Che sarà di una generazione 'Senza Maestri'?

di FRANCESCO GRECO - Non ci sono più maestri. Viviamo al crepuscolo delle nostre certezze, all’ombra del pensiero debole. Tutto è stato relativizzato, ogni idolo è finito nella polvere, ogni autorità sgretolata: chiesa, famiglia, scuola, ideologie, giustizia, istituzioni, ecc. Il passato è stato formattato, la memoria disarticolata, il web ci fa esistere biologicamente, sempre connessi, sospesi in un presente che eleva il feticismo a scuola di pensiero di cui è impregnata la nostra quotidianità. 

Processi storici maturi, irreversibili, hanno relativizzato anche la politica ridotta a rozza propaganda e mantra deliranti che diventano virali. Abbiamo smarrito il mainstream, le parole hanno mutati di senso sotto i nostri sguardi muti e impotenti. Cosa ci aspetta all’orizzonte non saprebbe dirlo nemmeno l’oracolo di Delfi. 

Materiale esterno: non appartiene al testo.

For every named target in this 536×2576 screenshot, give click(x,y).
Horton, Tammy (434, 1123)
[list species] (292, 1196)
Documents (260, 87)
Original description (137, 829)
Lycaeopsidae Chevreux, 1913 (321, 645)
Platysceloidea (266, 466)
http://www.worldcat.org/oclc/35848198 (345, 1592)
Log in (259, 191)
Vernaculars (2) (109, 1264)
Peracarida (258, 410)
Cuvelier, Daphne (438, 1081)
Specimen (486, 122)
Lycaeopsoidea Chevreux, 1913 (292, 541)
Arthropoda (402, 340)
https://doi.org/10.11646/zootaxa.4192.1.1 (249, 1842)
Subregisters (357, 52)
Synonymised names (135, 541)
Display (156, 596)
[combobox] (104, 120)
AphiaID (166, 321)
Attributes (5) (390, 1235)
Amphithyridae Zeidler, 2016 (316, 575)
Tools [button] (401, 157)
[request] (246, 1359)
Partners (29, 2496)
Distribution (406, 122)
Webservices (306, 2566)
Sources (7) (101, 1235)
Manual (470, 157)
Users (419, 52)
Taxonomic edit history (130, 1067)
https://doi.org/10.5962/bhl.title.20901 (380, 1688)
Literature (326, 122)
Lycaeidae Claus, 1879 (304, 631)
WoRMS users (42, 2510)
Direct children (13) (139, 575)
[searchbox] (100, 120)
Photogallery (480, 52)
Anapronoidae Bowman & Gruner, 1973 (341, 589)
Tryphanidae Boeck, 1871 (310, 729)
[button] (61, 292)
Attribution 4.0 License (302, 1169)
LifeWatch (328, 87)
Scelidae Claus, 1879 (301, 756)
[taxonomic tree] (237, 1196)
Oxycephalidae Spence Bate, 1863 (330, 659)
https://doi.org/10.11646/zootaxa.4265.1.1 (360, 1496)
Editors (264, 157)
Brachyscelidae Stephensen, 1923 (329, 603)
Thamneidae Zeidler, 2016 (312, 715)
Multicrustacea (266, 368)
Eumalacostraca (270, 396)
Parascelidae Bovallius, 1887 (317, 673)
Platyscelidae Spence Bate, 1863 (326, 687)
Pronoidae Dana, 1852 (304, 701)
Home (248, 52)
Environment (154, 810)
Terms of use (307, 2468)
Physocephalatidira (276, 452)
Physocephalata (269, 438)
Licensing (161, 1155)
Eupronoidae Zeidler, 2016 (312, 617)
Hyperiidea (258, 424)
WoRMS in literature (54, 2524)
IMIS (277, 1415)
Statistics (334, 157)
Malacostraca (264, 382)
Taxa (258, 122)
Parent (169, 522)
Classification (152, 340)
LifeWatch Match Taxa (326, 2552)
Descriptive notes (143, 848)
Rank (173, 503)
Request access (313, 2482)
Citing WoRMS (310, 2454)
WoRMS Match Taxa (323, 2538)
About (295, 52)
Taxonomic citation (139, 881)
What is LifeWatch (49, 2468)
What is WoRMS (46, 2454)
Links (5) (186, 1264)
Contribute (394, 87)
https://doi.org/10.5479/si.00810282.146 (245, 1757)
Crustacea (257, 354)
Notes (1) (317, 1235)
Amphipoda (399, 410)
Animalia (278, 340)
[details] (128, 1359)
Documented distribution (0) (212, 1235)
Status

Per i millennials e le infinite declinazioni (bamboccioni, choosy, nerd, scoraggiati, ecc.) non è facile nuotare in questo mare infido, “restare umani”, tenersi vivi fra le onde minacciose, darsi un minimo di ambizione e struttura esistenziale. La società liquida, globale e flessibile, il lavoro precario, l’identità caduca, indeboliscono la loro autostima. Un processo micidiale. Se rapportate alla politica, poi, le cose sono ancora, se possibile, più ispide, viscide, belle complicate. 

A frugare in questi interstizi oscuri, poco illuminati, Anna Ascani (Città di Castello, 1987, parlamentare del Pd nella XVII e XVIII legislatura) in “Senza Maestri” (Storie di una generazione fragile), Rubbettino editore, Soveria Mannelli (Cz), 2019, pp. 128, euro 14,00 (prefazione di Matteo Renzi). “Siamo nati dopo la caduta degli déi, dopo la caduta dei muri, delle ideologie, dei grandi partiti di massa, dopo le brigate rosse, dopo il terrorismo nero”. 

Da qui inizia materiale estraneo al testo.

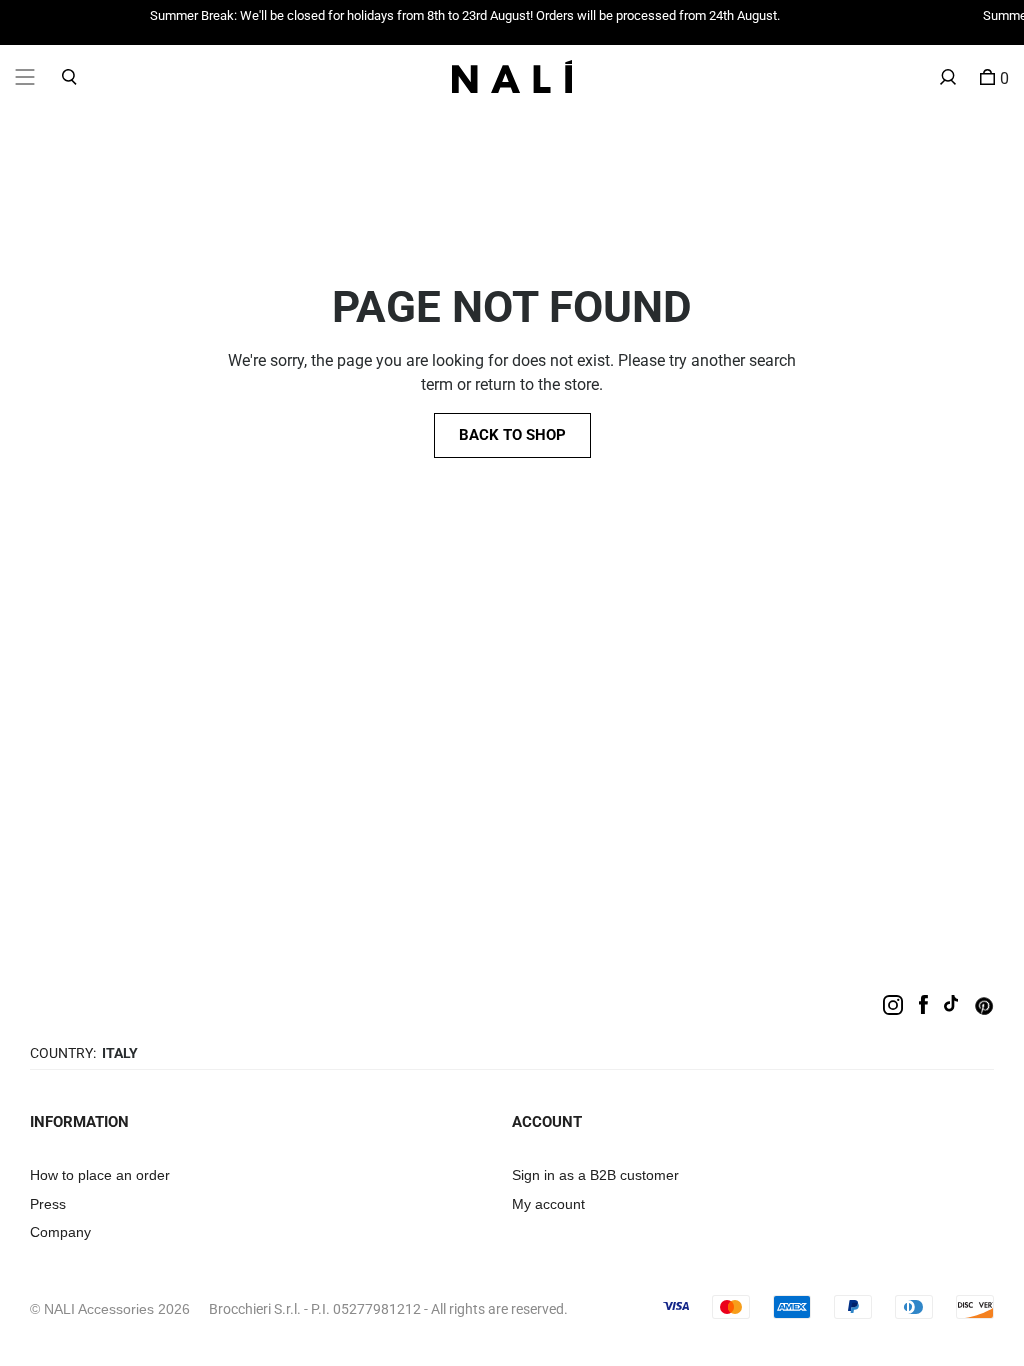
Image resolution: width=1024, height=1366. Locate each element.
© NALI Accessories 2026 (110, 1309)
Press (48, 1204)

Una generazione arrivata “dopo” che tutto è avvenuto, alla fine della Storia. Che però continua, e chiede magari altre password d’accesso per essere decodificata e padroneggiata in un protagonismo nuovo tutto da inventare, in un mondo ripiegato sul proprio io. Anna racconta cinque storie, parabole, percorsi, azzardi, utopie possibili: Gaia (35) giornalista del NYT, Agnese (30) fisica teorica, Andrea (24) esperto di sicurezza informatica, Gaia (26) insegnante, Fabio (30) fashion blogger. 

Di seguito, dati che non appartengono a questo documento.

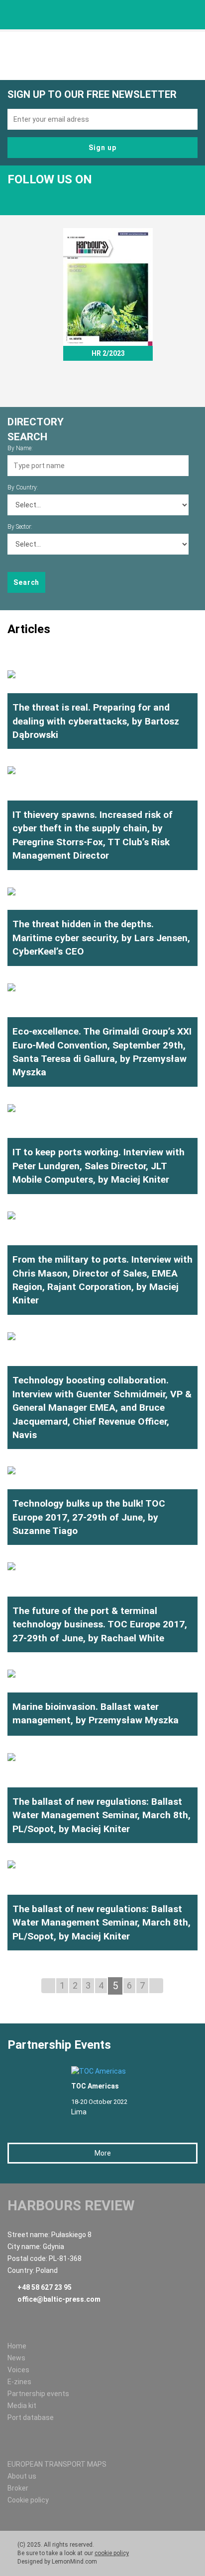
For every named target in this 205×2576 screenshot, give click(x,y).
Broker (17, 2488)
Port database (30, 2417)
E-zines (19, 2382)
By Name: (20, 448)
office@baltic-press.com (59, 2299)
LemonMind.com (74, 2561)
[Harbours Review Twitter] (18, 196)
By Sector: (19, 526)
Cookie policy (28, 2500)
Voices (18, 2370)
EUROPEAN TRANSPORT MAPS (56, 2464)
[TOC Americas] (115, 2071)
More (103, 2153)
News (16, 2358)
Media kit (21, 2406)
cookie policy (112, 2553)
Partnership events (38, 2394)
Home (16, 2346)
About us (21, 2476)
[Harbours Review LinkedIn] (39, 196)
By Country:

Di suo, valorizza la memoria del suo retroterra culturale (cita la nonna e la sua saggezza) e riscrive il senso di appartenenza al cattolicesimo, ridando nuova linfa al dirsi credenti. Idee, riflessioni, provocazioni scagliate nel futuro prossimo venturo. E se la Storia non fosse finita? Se ogni fine fosse solo un nuovo, eccitante inizio? Quel che conta, dice Anna fra le righe, è non darsi alibi, avere delle mète, osare nuovi orizzonti, accettare le sfide del proprio tempo.